» What to produce
Return the text of each item below word for word, leaving out the pictures.

» Records supplied

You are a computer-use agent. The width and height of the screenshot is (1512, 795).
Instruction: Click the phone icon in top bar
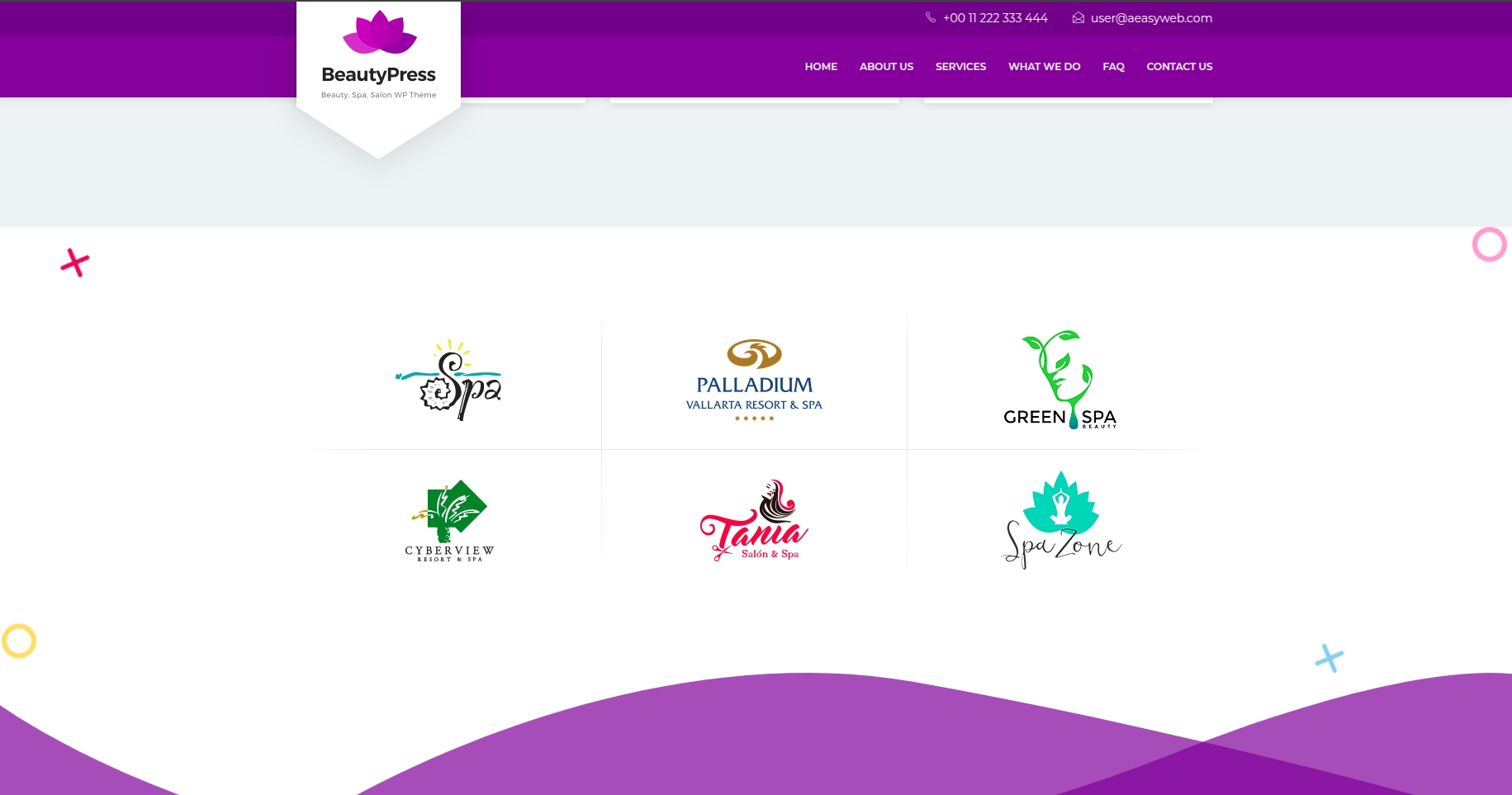pyautogui.click(x=931, y=17)
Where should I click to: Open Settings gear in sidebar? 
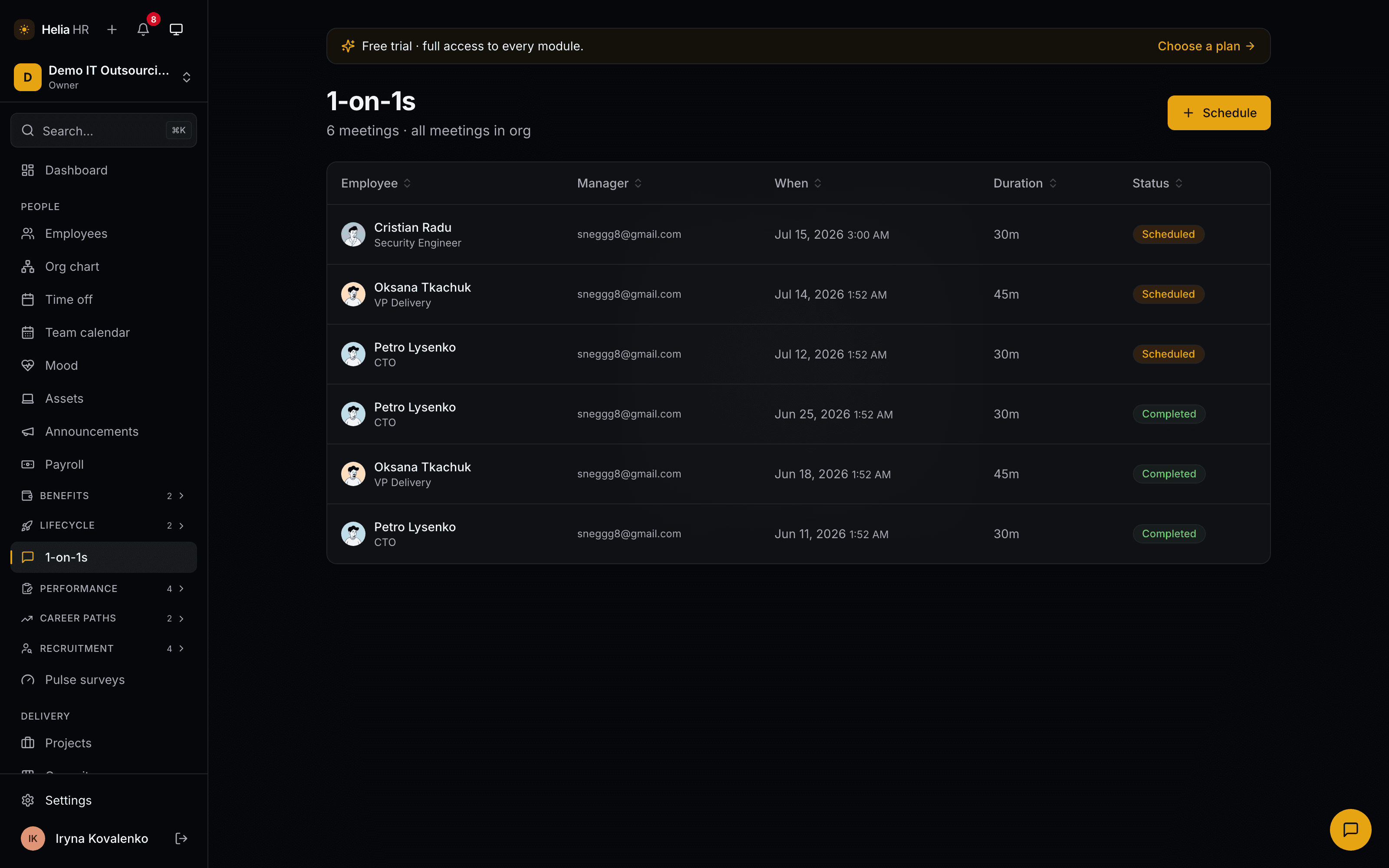point(103,800)
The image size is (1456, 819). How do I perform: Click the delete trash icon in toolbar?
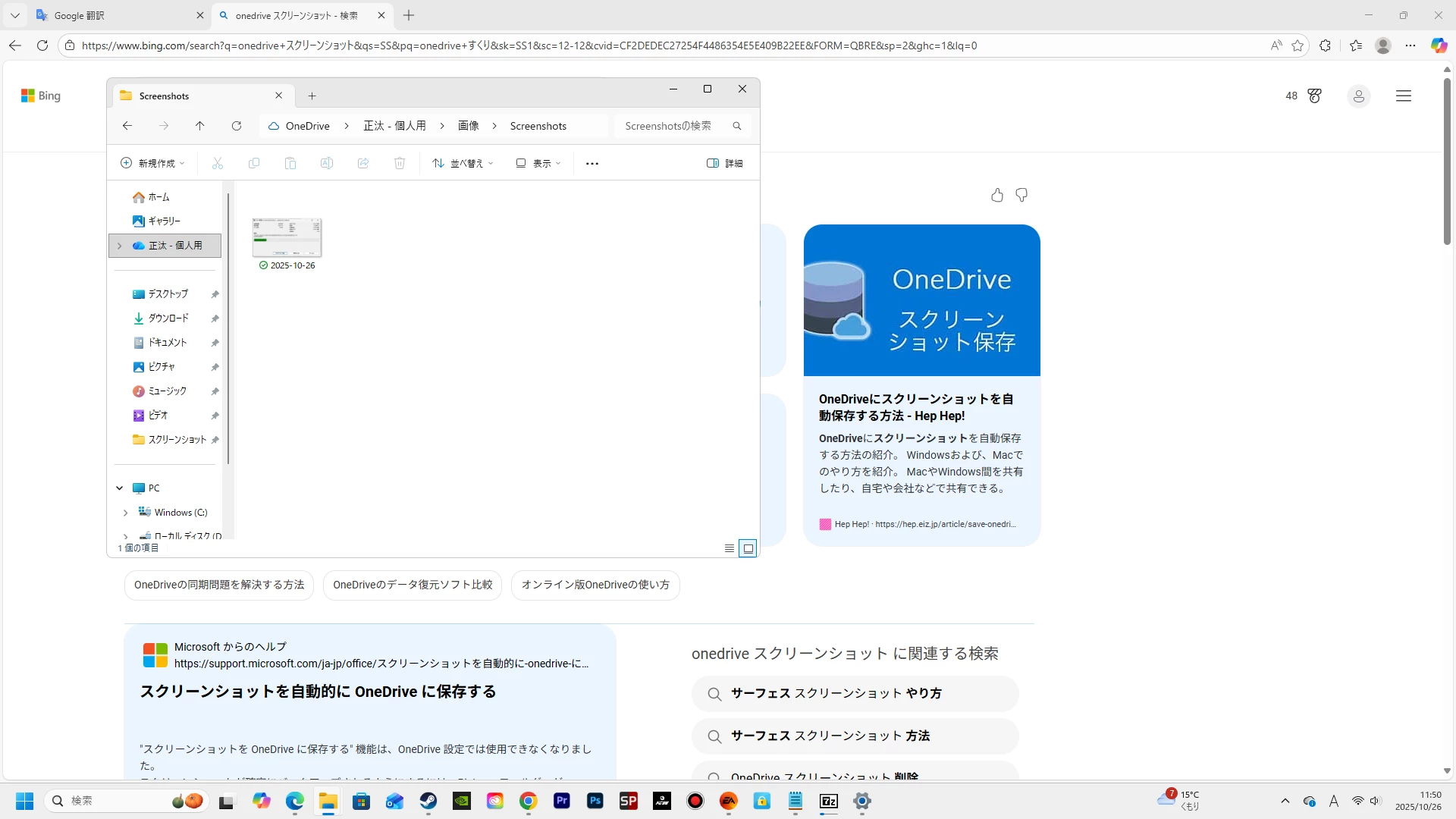(x=400, y=163)
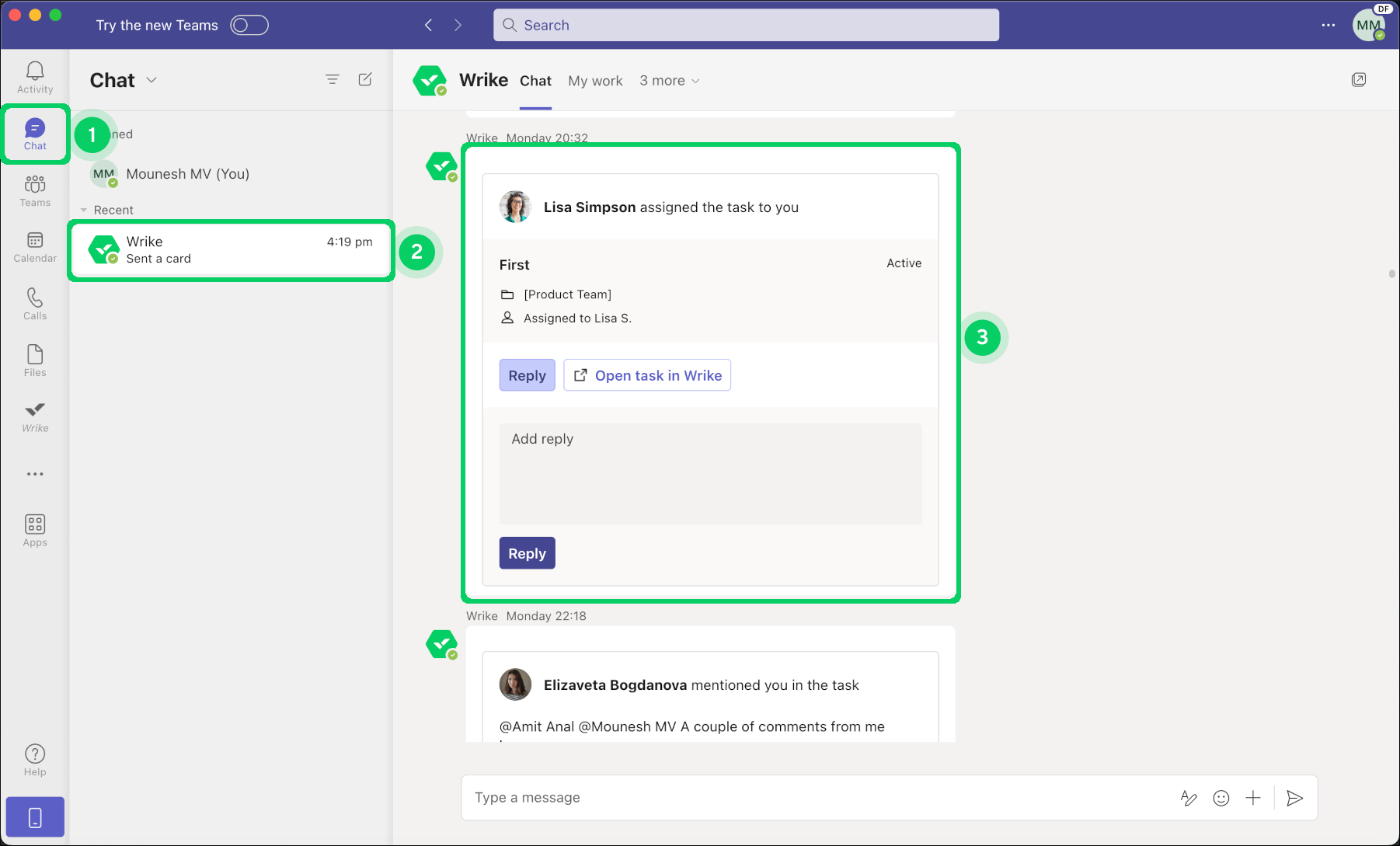Open the Apps store icon

coord(35,531)
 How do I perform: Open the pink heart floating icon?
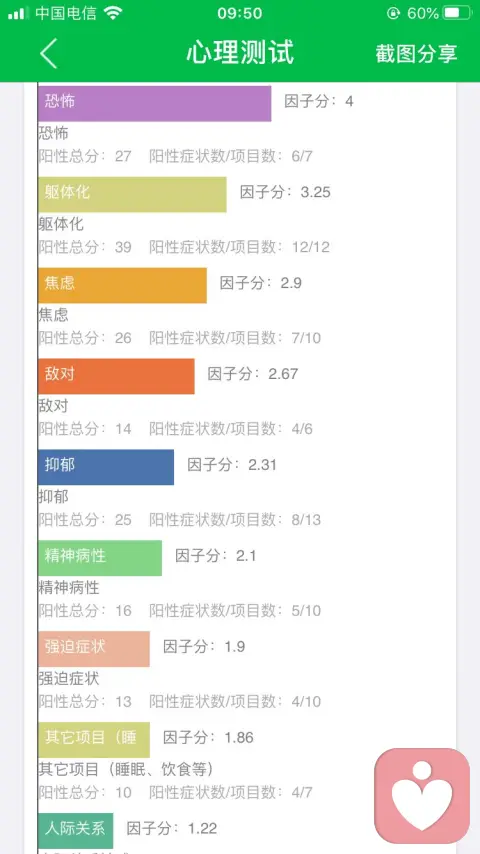pos(422,796)
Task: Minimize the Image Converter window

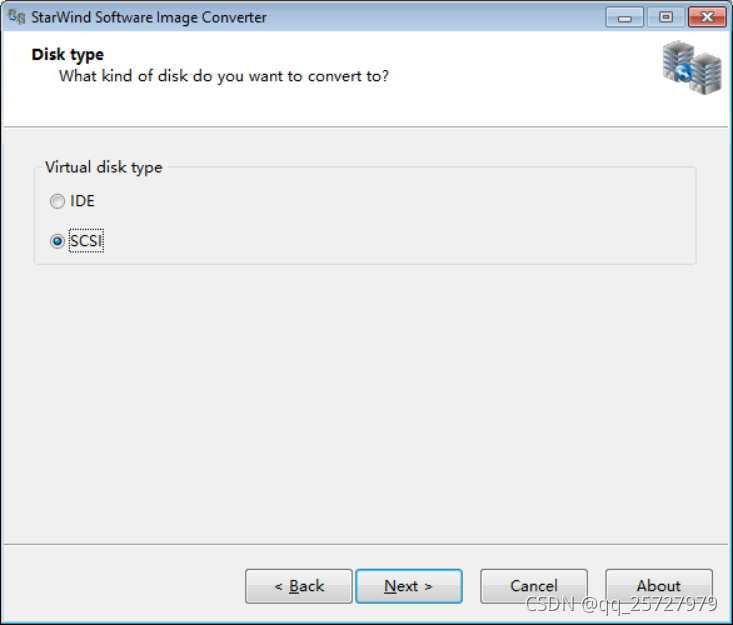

» Output below
You are a computer-use agent. The width and height of the screenshot is (1512, 795).
Instruction: Click the phone icon in top bar
pyautogui.click(x=931, y=17)
Where should I click to: Open Settings gear in sidebar? 
point(103,800)
The image size is (1456, 819). How do I perform: Click the delete trash icon in toolbar?
(x=400, y=163)
Open the Apps store icon

coord(35,531)
 How do I perform: Open the pink heart floating icon?
pos(422,796)
Task: Minimize the Image Converter window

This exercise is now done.